Western Sydney University Comments After Multiple Cyber Attacks

Western Sydney University has contacted thousands of former and current students to take action after numerous cyber attacks leaked personal information onto the dark web.

The incidents occurred in August 2024, where the hacker gained access to the student management and back end data systems and the single sign on system in late January 2025.

The investigation took several months, but in a recent statement university said that the investigation revealed that a post to the dark web was shared in November 2024 that contained a “sample set of data” that was available to download. 

The investigation team confirmed that the post contained university data and information for sale, stating that the sample dataset has been accessible since the November 1, 2024. 

The dark web and two open posts were shared between June 4 and 8 2025, linking to three fileshare sites hosting a dataset available for download.

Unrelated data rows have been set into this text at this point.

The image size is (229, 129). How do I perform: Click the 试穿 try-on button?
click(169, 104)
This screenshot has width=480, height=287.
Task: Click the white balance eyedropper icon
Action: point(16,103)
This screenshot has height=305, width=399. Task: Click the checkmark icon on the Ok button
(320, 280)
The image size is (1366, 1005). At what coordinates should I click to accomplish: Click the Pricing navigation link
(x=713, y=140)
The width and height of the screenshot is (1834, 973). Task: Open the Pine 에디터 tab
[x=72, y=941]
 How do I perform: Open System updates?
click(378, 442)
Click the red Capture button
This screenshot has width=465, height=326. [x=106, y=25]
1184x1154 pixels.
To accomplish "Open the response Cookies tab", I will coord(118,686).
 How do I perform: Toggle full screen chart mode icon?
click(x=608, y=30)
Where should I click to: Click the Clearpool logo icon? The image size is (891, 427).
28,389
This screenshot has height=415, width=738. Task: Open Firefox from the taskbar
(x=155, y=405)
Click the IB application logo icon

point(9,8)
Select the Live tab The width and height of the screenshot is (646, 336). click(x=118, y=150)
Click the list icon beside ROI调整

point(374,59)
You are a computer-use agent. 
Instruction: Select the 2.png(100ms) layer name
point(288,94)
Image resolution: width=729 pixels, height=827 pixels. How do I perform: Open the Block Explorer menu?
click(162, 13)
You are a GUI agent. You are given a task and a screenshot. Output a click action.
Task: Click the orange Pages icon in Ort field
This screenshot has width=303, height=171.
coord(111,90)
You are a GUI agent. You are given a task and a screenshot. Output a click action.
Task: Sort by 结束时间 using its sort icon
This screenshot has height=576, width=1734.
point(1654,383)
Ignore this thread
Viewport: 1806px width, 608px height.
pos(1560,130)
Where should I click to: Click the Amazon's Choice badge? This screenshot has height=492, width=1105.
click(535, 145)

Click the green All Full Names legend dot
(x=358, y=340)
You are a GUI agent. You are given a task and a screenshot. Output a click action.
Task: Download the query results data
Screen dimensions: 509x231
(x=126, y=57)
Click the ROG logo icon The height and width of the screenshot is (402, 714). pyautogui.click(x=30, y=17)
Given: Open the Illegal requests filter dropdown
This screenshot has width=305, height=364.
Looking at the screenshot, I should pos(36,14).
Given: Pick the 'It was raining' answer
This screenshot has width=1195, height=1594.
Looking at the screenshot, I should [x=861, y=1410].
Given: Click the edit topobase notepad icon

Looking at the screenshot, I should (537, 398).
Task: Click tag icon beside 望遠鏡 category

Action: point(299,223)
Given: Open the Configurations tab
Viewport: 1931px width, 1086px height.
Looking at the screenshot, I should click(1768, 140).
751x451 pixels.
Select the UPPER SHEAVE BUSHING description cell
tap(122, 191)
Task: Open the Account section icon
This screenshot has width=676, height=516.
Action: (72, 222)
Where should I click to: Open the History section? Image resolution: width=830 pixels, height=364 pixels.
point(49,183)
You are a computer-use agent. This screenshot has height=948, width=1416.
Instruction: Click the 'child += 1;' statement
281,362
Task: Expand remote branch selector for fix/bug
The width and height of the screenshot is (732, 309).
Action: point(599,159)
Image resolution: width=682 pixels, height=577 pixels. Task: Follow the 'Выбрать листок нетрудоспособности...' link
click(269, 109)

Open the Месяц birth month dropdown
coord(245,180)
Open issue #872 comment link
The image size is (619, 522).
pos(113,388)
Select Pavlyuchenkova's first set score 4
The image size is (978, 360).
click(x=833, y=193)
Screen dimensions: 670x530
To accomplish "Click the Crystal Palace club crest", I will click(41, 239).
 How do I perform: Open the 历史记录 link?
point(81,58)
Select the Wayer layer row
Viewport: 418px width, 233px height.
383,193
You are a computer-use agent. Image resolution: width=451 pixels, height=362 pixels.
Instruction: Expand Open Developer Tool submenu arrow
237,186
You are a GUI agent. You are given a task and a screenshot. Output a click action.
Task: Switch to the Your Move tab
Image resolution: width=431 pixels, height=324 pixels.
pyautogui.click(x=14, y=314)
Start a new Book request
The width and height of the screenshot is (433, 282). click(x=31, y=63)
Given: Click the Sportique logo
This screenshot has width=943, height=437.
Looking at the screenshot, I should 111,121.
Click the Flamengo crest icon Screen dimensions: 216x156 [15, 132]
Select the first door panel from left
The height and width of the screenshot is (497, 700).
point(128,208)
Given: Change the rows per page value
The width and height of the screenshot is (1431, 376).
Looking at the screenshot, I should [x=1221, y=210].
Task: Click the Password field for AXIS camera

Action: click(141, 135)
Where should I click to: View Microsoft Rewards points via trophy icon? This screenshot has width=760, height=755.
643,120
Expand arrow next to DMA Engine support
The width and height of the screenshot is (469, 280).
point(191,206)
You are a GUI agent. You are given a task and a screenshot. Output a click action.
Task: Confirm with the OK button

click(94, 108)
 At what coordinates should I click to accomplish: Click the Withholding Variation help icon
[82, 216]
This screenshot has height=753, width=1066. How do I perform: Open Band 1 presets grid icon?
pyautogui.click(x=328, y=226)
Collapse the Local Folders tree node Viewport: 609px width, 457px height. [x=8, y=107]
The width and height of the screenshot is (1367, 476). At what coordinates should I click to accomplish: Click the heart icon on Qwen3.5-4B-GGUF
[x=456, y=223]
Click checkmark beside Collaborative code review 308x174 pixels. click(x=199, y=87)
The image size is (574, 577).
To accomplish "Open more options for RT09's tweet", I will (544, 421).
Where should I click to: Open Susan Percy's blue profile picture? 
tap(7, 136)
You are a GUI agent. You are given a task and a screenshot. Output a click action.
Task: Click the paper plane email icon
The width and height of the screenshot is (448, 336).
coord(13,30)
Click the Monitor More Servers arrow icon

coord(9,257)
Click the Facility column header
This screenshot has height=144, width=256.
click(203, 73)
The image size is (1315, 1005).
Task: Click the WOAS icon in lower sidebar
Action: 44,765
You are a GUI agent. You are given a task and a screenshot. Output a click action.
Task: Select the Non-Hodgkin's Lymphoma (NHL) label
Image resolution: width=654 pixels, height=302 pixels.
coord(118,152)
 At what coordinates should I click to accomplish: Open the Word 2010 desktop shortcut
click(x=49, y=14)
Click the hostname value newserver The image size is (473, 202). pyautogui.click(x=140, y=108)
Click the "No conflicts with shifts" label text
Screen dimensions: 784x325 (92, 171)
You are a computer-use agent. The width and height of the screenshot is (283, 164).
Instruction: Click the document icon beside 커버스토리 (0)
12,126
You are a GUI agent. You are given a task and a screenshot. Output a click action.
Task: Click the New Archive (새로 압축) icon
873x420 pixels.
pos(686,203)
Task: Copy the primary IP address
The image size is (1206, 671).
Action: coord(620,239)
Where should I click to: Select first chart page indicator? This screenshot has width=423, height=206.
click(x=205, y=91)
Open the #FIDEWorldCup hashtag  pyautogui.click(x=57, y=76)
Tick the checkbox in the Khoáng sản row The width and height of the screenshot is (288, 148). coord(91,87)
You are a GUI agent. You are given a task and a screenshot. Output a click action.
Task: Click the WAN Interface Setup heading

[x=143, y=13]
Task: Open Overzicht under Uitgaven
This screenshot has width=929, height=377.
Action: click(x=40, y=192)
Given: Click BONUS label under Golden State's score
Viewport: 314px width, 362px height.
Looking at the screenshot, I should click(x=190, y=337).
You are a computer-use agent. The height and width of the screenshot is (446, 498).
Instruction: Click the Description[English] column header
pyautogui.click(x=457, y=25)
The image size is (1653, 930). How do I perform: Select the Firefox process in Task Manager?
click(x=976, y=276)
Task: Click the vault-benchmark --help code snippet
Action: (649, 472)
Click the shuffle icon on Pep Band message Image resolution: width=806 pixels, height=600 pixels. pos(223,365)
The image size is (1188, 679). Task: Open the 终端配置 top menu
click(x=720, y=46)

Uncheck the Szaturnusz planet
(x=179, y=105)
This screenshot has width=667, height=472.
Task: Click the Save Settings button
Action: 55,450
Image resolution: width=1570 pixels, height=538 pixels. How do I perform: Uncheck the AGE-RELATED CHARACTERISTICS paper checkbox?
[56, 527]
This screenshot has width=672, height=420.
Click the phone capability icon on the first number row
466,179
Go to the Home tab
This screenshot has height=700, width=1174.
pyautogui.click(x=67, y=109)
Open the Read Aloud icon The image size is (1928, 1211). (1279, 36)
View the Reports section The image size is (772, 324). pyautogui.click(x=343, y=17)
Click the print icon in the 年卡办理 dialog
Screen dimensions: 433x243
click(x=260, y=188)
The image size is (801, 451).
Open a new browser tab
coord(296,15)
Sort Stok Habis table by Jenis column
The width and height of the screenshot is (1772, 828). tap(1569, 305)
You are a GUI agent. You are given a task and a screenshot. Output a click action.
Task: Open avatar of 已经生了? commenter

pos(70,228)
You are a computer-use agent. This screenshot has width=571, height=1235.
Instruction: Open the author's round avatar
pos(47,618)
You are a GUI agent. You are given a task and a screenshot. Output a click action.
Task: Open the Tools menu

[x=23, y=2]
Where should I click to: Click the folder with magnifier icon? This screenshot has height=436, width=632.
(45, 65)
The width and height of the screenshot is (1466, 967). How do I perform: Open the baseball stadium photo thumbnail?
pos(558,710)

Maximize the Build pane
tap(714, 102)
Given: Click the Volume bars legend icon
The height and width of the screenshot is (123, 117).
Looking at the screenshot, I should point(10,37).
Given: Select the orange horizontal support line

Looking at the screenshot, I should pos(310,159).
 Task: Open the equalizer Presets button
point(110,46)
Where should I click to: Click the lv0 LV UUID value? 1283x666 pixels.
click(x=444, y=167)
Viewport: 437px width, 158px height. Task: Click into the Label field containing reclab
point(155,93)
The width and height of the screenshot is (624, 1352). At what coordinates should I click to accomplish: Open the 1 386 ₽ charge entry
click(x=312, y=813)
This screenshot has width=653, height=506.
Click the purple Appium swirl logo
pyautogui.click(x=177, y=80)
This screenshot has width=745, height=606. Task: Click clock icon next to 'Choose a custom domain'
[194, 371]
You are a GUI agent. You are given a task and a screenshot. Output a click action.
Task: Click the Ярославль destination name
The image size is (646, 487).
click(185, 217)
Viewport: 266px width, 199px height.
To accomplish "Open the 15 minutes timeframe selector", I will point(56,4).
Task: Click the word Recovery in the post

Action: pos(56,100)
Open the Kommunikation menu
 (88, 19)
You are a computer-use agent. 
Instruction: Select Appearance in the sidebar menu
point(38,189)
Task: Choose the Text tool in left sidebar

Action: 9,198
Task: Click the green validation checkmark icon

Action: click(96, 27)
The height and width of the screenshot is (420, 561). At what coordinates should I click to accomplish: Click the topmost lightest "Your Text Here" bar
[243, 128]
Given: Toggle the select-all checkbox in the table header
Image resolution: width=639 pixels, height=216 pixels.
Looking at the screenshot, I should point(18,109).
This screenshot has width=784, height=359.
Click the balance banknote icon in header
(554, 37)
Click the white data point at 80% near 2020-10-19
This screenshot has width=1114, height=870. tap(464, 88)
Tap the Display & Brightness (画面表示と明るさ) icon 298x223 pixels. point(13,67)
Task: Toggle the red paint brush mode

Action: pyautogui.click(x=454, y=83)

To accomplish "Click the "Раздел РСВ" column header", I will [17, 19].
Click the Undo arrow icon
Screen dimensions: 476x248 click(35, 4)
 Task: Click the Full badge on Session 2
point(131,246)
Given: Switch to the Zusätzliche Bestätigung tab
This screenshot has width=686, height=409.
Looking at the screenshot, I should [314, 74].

Within eight hours of the posts being published the university’s cyber monitoring team detected the data and discovered that it was from the January/February hack on the single sign on system.

“All posts were in breach of the NSW Supreme Court interim injunction and the university issued removal notices to the two open web fileshare sites. By June 8th 2025 the data sets had been removed and by June 20th the third dataset was no longer accessible on the web”, the university said in an email to students seen by CityHub.

Passport numbers, Visa details, and health information leaked

In a recent update, the university revealed that a large amount of personal and private information was shared upon the dark web. Including the names of individuals, date of births, emails, phone numbers, student identification numbers, and tax file numbers.

Additional sensitive data including drivers license details, bank account information, Visa details, Australian and International passport numbers, health and wellbeing details, and university employee details.

As previously stated by the university, mandatory communication to 10,000 current and former students regarding the situation and its impacts.

Western Sydney University worked alongside the NSW Police Cybercrime Squad Strike Force Docker and prosecuted the arrest of a former student in June 2025.

Birdie Kingston, a 27 year old student was accused of accessing the cyber systems and threatening to sell confidential information to the dark web.

Found committing several other offences, Kingston first hacked the database in 2021 to get cheaper campus parking, and was later found guilty of tampering her grades.

By the end of 2023, she had gained access to the online systems and threatened to leak sensitive information.

In a trade off, Kingston allegedly compromised for cryptocurrency at the value of $40,000 in return for the data, police stated, but the university refused.

Following the arrest, Cybercrime Squad Commander Detective Acting Superintendent Jason Smith, said, “There were a number of grievances which were not resolved to their liking and we believe that is the driving factor behind the offending.”

Charged with 21 offences and 10 counts of accessing or modifying data held within a computer, Kingston was found guilty in early June 2025. Shortly after her arrest she was granted bail, although was refused access to the internet or smart devices.